An embodiment of a bridge bearing according to the invention is shown in the drawing. Fig. I shows the bridge bearing on the left in the middle section, on the right in the side section, Fig. 2 represents a section along the line A-B in Fig. i, and Fig. 3 shows the bridge bearing in plan view. The bridge i carries on hers Support below a cylindrical bridge pin 2, the diameter of which is somewhat smaller than the distance between the opposing beams of the inner metal frame 3 is. The bearing surface of the journal is a spherical surface with a very large diameter. The pin is thus easily movable in all directions in the inner metal frame 3 stored, so that occurring bridge expansions and fluctuations are not destructive can affect the camp. The inner metal frame 3 rests on the ceramic Pressure body 4 and this in turn on the metallic bearing mount 6. The copper foils 5 as intermediate layers ensure even surface pressure. The camp version 6 is welded to the bridge abutment 7. Four cylindrical ceramic thrust bodies 8 are inside and outside in semicircular bearing brackets io, which with the inner Metal frame 3 and the outer metal frame 9 are welded. The thrust body 8 absorb the shear forces exerted by the bridge, along and across the bridge works.

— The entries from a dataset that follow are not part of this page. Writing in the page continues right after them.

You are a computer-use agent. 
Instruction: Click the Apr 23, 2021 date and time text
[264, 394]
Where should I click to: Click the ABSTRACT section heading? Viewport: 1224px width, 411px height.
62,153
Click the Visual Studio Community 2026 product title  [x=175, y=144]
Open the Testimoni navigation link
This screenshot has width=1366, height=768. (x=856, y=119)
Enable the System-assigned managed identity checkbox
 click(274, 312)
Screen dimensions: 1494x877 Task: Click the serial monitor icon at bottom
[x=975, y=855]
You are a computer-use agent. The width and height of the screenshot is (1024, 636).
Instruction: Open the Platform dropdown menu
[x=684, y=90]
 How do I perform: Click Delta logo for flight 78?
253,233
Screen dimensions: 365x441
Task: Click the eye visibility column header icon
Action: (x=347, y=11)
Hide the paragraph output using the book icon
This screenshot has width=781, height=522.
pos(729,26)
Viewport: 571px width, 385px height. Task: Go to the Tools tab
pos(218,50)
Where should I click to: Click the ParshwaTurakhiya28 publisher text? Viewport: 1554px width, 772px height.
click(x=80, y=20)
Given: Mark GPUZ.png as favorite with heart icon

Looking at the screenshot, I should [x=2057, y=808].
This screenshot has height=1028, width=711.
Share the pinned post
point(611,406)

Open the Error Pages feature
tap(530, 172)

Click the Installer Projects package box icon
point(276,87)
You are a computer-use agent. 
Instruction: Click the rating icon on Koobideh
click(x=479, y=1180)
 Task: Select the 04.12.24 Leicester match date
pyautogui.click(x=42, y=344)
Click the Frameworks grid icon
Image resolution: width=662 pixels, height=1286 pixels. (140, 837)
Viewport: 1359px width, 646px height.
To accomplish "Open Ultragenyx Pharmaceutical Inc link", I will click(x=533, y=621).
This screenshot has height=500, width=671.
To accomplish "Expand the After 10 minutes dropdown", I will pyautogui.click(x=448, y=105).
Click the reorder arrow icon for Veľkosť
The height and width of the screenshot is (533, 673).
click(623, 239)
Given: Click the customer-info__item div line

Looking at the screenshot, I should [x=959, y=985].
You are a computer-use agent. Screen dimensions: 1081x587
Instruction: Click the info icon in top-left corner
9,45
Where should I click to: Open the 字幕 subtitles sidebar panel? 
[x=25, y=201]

Pressure body 4 and thrust body 8 are made of densely sintered, ceramic Material, pin 2. Metal frame 3 and 9, bearing socket 6, abutment 7 and: bearing bracket io made of steel. The metal frames 3 and 9 are 'welded together from steel beams.

Claims (1)

PATENT CLAIMS: i. Electrically insulated bridge bearing, characterized in that the bridge pin, which transfers the pressure and shear forces, is mounted with play in an inner metal frame, which is held by ceramic insulators at a certain distance from a bearing socket attached to the bridge abutment and an outer metal frame. z. Bridge bearing according to Claim i, characterized in that a cylindrical ceramic insulating body with a perpendicular axis is provided for the transmission of the compressive forces. 3. Bridge bearing according to claim i or 2, characterized in that four cylindrical ceramic insulating bodies are provided for the transmission of the shear forces; with the axis lying horizontally and passing through the axis of the bridge pin, offset by 90 °, with one end face each resting firmly on the outer surfaces of the inner metal frame, while the outer end faces of the insulating bodies are firmly in contact with the inner surfaces of the outer metal frame. 4. Bridge bearing according to one of claims i to 3, characterized in that the bearing surfaces of the insulating bodies are ground. 5. Bridge bearing according to one of claims i to 4, characterized in that the bearing surfaces of the insulating body have a coating of a metal with a hardness of a to 3 Mohs, z. B. of copper. 6. Bridge bearing according to claim 5, - characterized in that the metal coating according to one of the usual metallization processes, for. B. by spraying, applied and, if necessary, reinforced. Bridge bearing according to Claim 5, characterized in that the metal covering consists of a copper foil. B. bridge bearing according to one of claims i to 7, characterized in that the insulating bodies consist of one of the densely sintered ceramic materials known in electrical engineering. G. Bridge bearing according to one of Claims 1 to 8, characterized in that the inner or outer or the inner and outer metal frame consists of iron or steel girders welded to one another. ok Bridge bearing according to one of Claims i to g, characterized in that the outer metal frame has several cleaning and water drainage openings.